**Work order:** Extract the complete data exactly as given.

(Stored records)
┌──

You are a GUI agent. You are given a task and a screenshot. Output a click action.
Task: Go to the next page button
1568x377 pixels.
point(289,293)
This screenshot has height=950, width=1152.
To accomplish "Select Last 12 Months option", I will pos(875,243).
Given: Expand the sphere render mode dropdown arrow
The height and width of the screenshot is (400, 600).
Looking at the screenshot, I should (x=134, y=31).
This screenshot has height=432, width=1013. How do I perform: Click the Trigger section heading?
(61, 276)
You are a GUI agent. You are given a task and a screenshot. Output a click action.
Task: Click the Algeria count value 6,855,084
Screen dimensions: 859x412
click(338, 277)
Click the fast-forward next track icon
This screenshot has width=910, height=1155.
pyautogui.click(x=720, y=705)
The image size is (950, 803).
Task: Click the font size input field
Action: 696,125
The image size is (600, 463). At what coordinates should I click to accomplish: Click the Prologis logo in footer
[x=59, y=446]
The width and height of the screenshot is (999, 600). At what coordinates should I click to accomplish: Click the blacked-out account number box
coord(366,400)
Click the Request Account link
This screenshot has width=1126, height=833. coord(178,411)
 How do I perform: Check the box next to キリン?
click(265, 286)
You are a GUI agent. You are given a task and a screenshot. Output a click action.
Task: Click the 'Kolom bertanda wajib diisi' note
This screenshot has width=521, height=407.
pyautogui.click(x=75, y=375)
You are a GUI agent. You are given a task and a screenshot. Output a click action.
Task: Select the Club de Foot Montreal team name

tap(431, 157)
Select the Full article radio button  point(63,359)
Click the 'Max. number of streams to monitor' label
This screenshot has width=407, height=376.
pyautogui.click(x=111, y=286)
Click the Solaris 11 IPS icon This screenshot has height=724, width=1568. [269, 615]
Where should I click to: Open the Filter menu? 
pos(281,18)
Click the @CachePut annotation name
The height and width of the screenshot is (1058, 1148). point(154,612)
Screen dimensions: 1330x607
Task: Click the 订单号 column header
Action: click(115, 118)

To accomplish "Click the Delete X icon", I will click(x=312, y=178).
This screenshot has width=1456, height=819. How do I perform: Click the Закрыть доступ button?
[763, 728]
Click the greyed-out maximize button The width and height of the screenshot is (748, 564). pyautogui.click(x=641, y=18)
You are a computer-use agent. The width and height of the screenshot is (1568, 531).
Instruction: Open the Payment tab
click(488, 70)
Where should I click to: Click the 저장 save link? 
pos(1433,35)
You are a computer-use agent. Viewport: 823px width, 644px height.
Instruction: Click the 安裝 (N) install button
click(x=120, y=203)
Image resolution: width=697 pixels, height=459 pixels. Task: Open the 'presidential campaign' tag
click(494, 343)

└──

**Answer to this task:**
You are a GUI agent. You are given a task and a screenshot. Output a click action.
Task: Go to the next page button
1568x377 pixels.
point(289,293)
This screenshot has height=950, width=1152.
To accomplish "Select Last 12 Months option", I will pos(875,243).
Given: Expand the sphere render mode dropdown arrow
The height and width of the screenshot is (400, 600).
Looking at the screenshot, I should (x=134, y=31).
This screenshot has height=432, width=1013. How do I perform: Click the Trigger section heading?
(61, 276)
You are a GUI agent. You are given a task and a screenshot. Output a click action.
Task: Click the Algeria count value 6,855,084
Screen dimensions: 859x412
click(338, 277)
Click the fast-forward next track icon
This screenshot has width=910, height=1155.
pyautogui.click(x=720, y=705)
The image size is (950, 803).
Task: Click the font size input field
Action: 696,125
The image size is (600, 463). At what coordinates should I click to accomplish: Click the Prologis logo in footer
[x=59, y=446]
The width and height of the screenshot is (999, 600). At what coordinates should I click to accomplish: Click the blacked-out account number box
coord(366,400)
Click the Request Account link
This screenshot has width=1126, height=833. coord(178,411)
 How do I perform: Check the box next to キリン?
click(265, 286)
You are a GUI agent. You are given a task and a screenshot. Output a click action.
Task: Click the 'Kolom bertanda wajib diisi' note
This screenshot has width=521, height=407.
pyautogui.click(x=75, y=375)
You are a GUI agent. You are given a task and a screenshot. Output a click action.
Task: Select the Club de Foot Montreal team name

tap(431, 157)
Select the Full article radio button  point(63,359)
Click the 'Max. number of streams to monitor' label
This screenshot has width=407, height=376.
pyautogui.click(x=111, y=286)
Click the Solaris 11 IPS icon This screenshot has height=724, width=1568. [269, 615]
Where should I click to: Open the Filter menu? 
pos(281,18)
Click the @CachePut annotation name
The height and width of the screenshot is (1058, 1148). point(154,612)
Screen dimensions: 1330x607
Task: Click the 订单号 column header
Action: click(115, 118)

To accomplish "Click the Delete X icon", I will click(x=312, y=178).
This screenshot has width=1456, height=819. How do I perform: Click the Закрыть доступ button?
[763, 728]
Click the greyed-out maximize button The width and height of the screenshot is (748, 564). pyautogui.click(x=641, y=18)
You are a computer-use agent. The width and height of the screenshot is (1568, 531).
Instruction: Open the Payment tab
click(488, 70)
Where should I click to: Click the 저장 save link? 
pos(1433,35)
You are a computer-use agent. Viewport: 823px width, 644px height.
Instruction: Click the 安裝 (N) install button
click(x=120, y=203)
Image resolution: width=697 pixels, height=459 pixels. Task: Open the 'presidential campaign' tag
click(494, 343)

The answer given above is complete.